In Nigeria, various studies that examined the impact of board attributes and financial reporting quality have produced inconsistent results. In order to establish a relationship among variables, and to document reliable policy implication, requires an examination of different aspects of the research phenomena from monitoring perspective. Hence, the choice to consider four variables to capture board attributes as the corporate monitoring mechanism in the sampled firms.   
Arising from the problem above, the following questions were therefore proposed:
What is the relationship board size and financial reporting quality?
What is the relationship between board independence and financial reporting quality?

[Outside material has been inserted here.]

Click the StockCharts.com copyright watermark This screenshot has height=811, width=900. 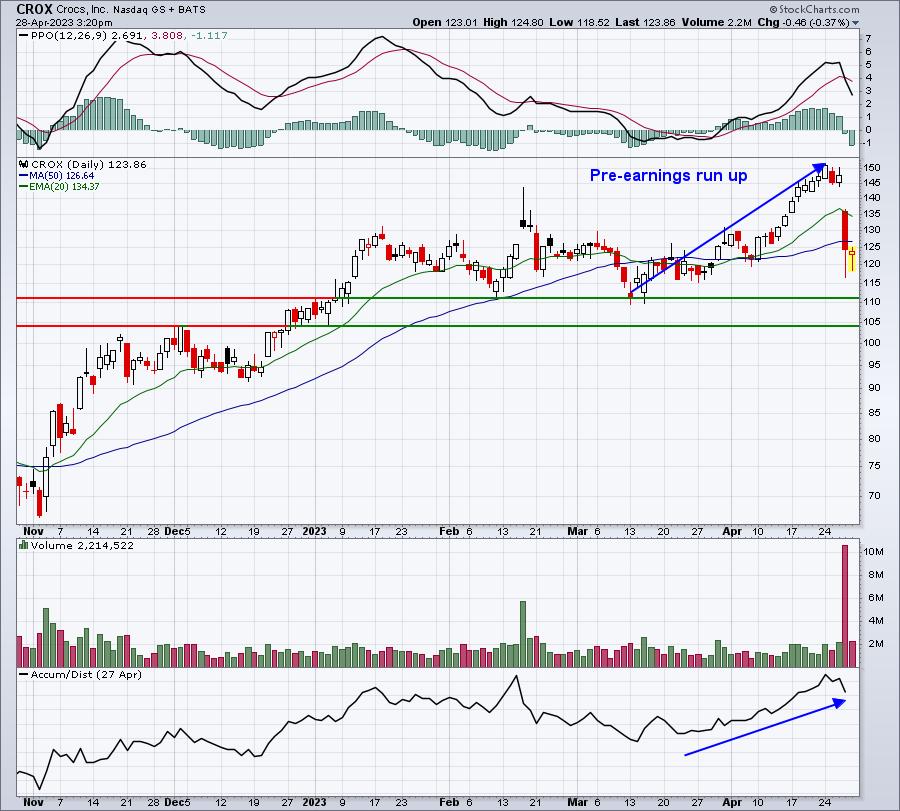point(814,9)
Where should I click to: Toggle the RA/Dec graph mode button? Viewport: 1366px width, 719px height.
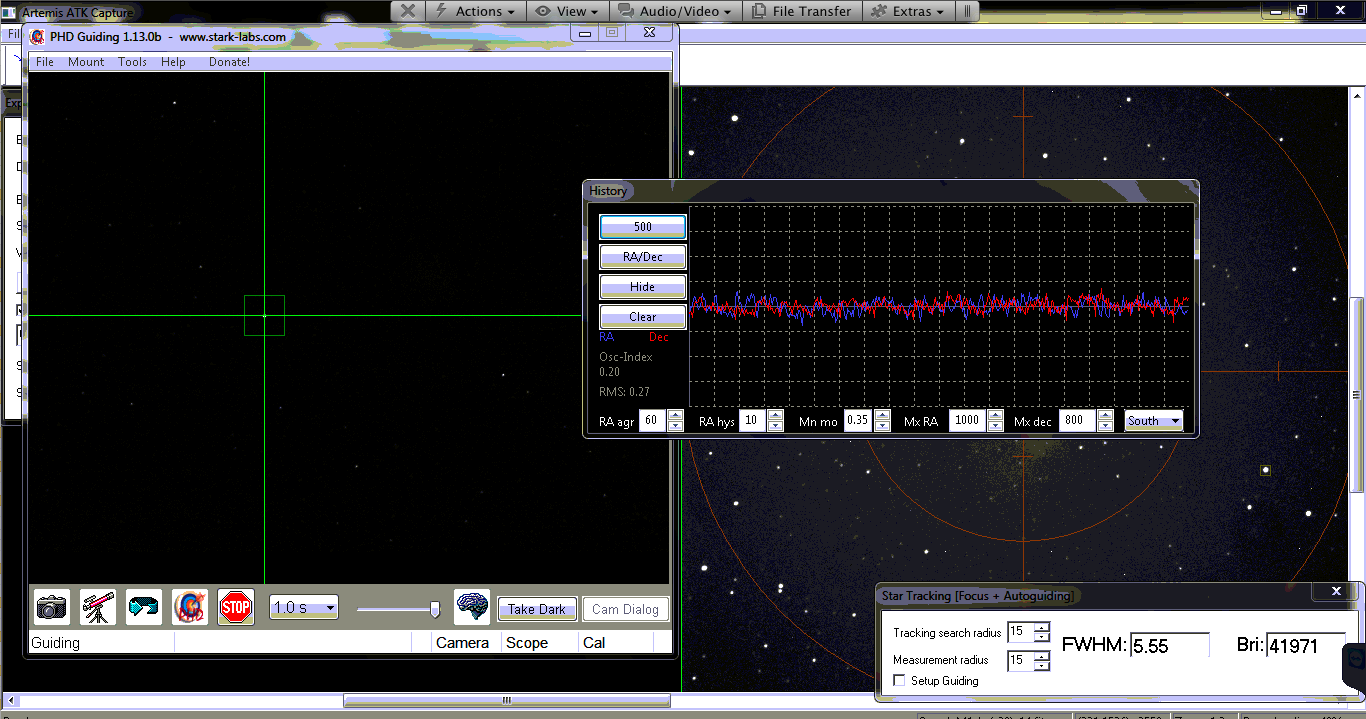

Is there a relationship between board meetings and financial reporting quality?
Is there a relationship between board gender diversity and financial reporting quality?
 OBJECTIVES OF THE STUDY
The broad objective of the study is to examine the relationship between board attributes and financial reporting quality in Nigeria. Specifically, the purpose of this study includes to:
examine the relationship between board size and financial reporting quality.

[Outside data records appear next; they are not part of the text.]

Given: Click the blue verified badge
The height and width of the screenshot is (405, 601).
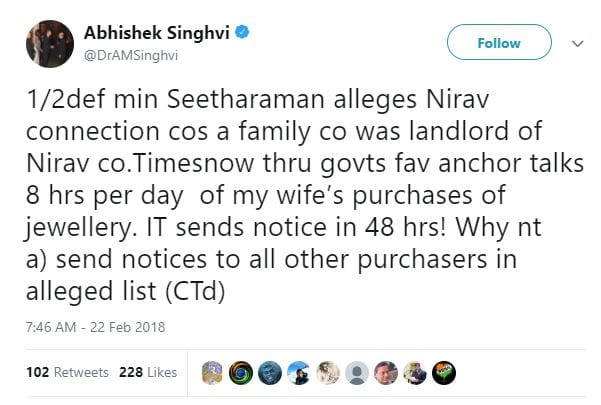Looking at the screenshot, I should coord(243,33).
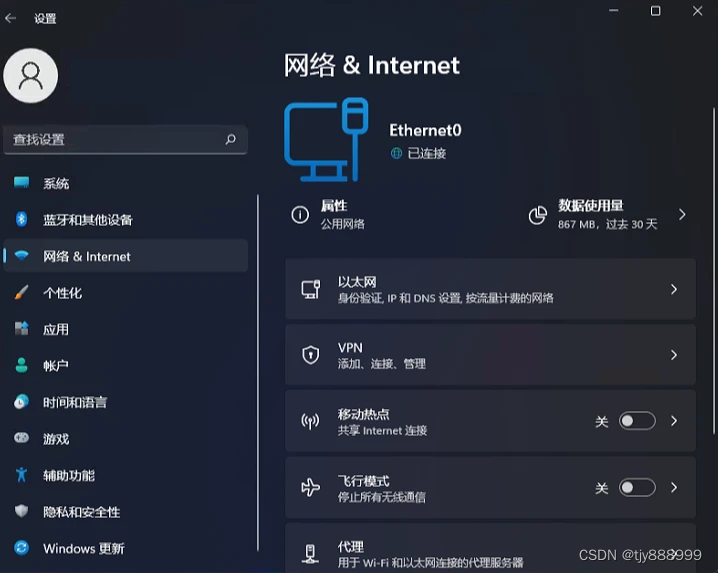718x573 pixels.
Task: Open 数据使用量 details via its arrow
Action: (x=682, y=214)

find out the relationship between board independence and financial reporting quality
determine the relationship between board meetings and financial reporting quality
investigate the impact of gender diversity on financial reporting quality .
1.4 RESARCH HYPOTHESES
For the purpose of this study, only the null hypothesis will be stated. The following hypotheses seek to answer the research questions.

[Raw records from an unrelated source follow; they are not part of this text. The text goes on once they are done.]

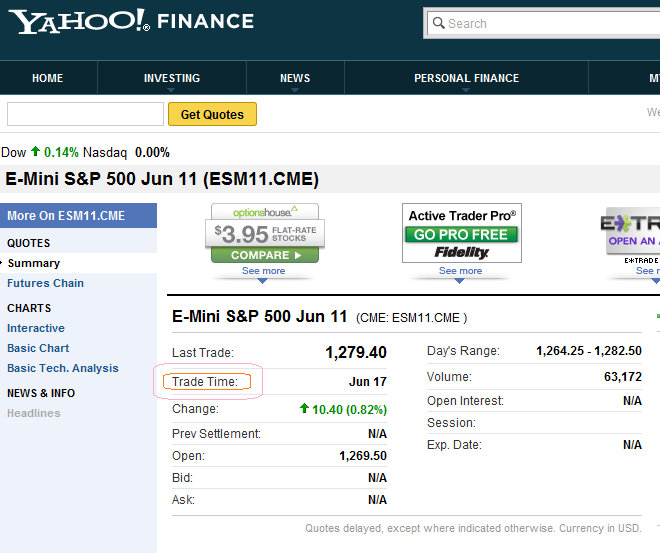Image resolution: width=660 pixels, height=553 pixels.
Task: Open the Futures Chain link
Action: click(45, 283)
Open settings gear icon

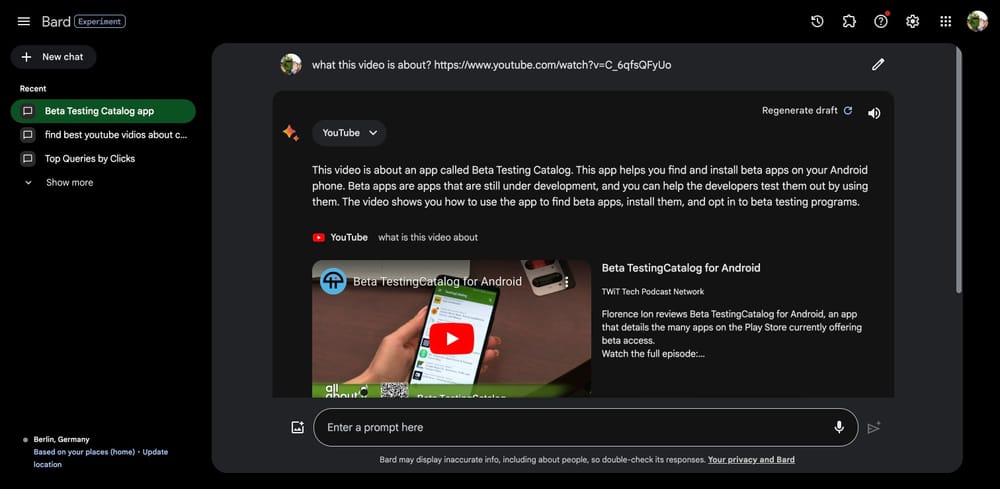point(913,21)
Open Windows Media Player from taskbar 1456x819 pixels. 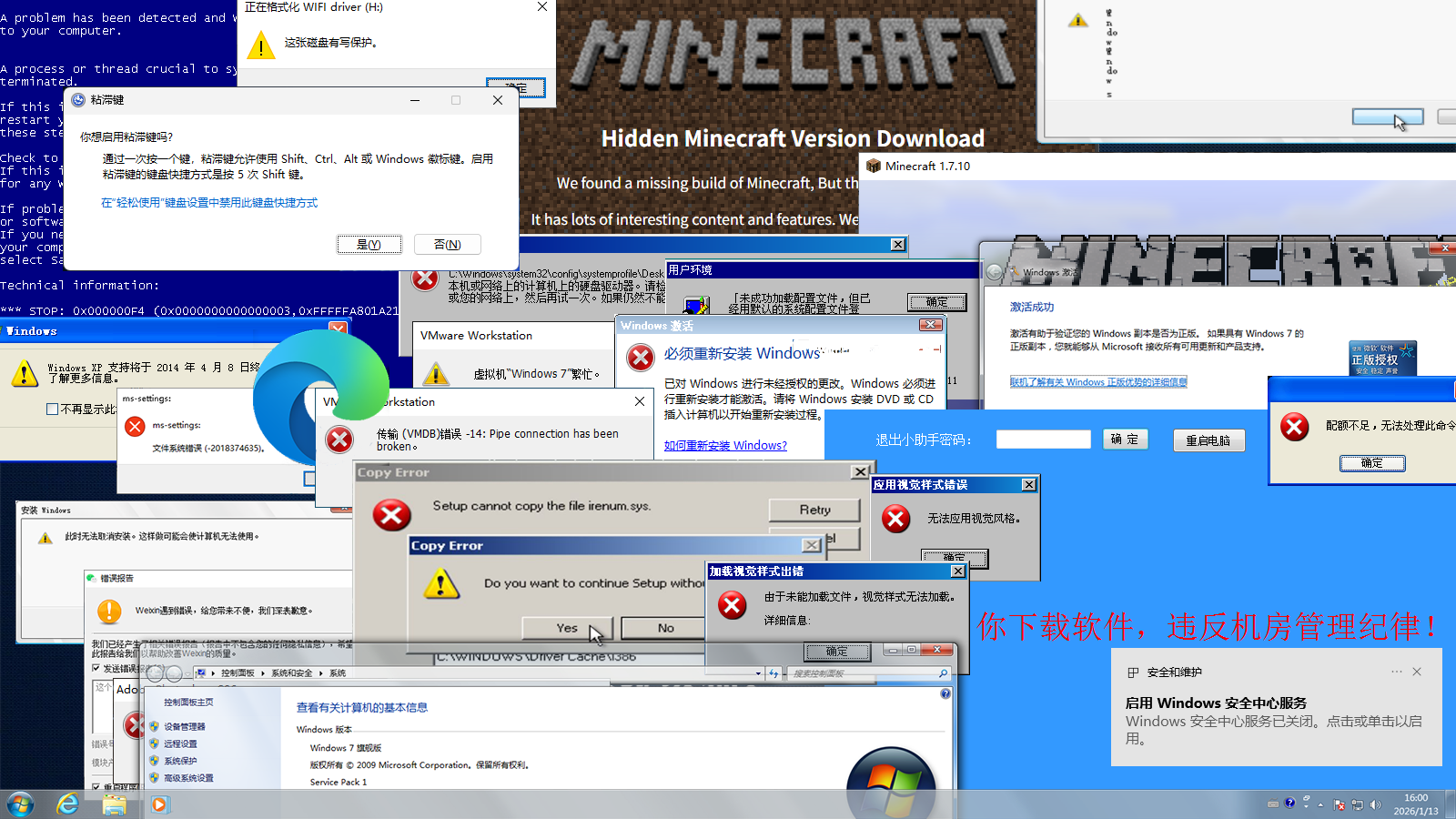coord(159,804)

Ho1: There is no relationship between board size and financial reporting quality
Ho2: There is no relationship between board independence and financial reporting quality reporting
Ho3: There is no relationship between board meetings and financial reporting quality
Ho4: There is no impact between gender diversity and financial reporting quality
1.5 THE SCOPE OF THE STUDY
This research work will be limited to fifty (50) companies in the Nigeria stock Exchange (NSE). The time frame is from 2009 to 2013
1.6 SIGNIFICANCE OF THE STUDY  
This study is considered relevant and significant for the fact that its subject matter, board attributes and financial reporting, are fundamental to corporate financial reporting integrity.  This is critical to the quality of investment decision that affect the development of financial and capital market as well as the growth and stability of both national and global economy. Also, since the nature of the board of directors and poor financial reporting quality have jointly been implicated in the distress experienced by Nigerian firm in the past, a study like this will also provide a basis for improvement as well as forestall the incidence of distresses in Nigerian firms in the future.
1.7 LIMITATIONS OF THE STUDY
It is important to state certain factors limiting this research work. Some of such factors are as follows. First only listed companies have been included in the study and the quality of information reported by unlisted companies represent a limitation of the study. Restricting the study of   quality of reporting to publicly quoted firms excludes a significant and most efficient institutional arrangement for undertaking productive activities. Secondly, like many empirical studies that rely on disclosed proxy data, proxy disclosures may not represent all aspects of board attributes practices.